■ **How to complete this task**: Locate every line below that contains the word "Given" and copy it.

[Pixel coordinate grounding data]
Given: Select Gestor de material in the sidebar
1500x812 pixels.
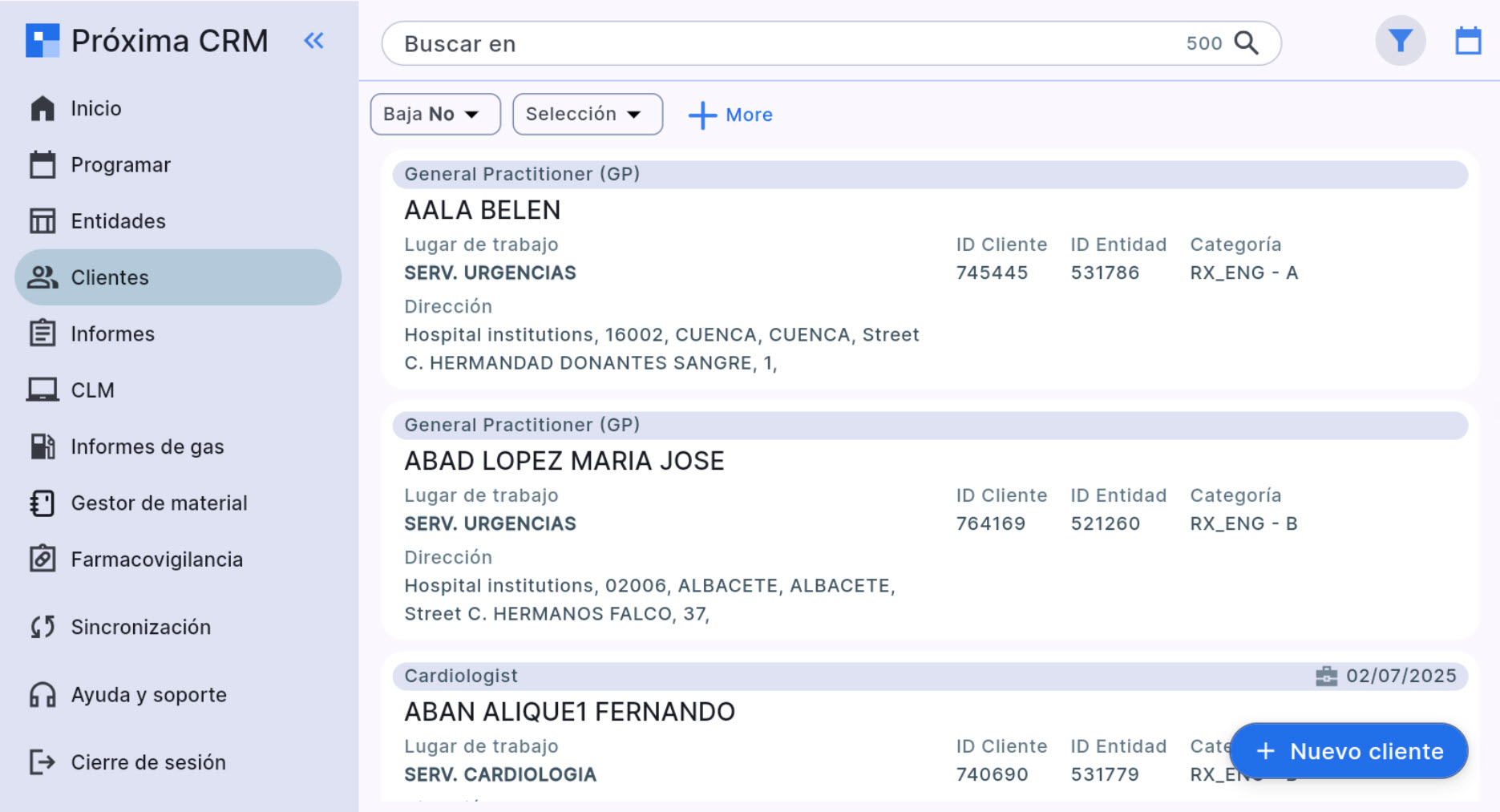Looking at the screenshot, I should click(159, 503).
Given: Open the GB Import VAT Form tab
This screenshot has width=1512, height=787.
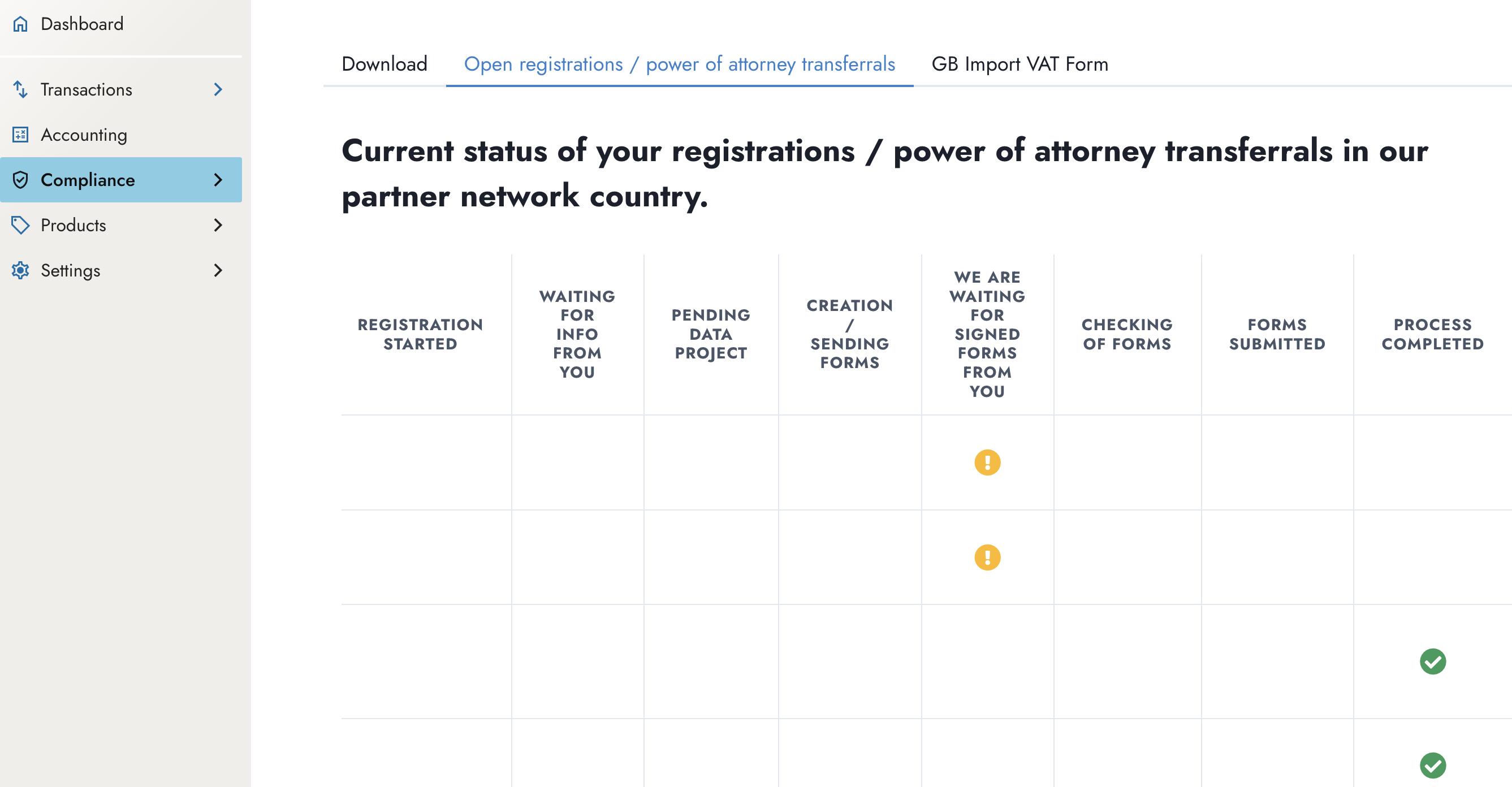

■ **Task response**:
Given: Select Gestor de material in the sidebar
Given: Open the GB Import VAT Form tab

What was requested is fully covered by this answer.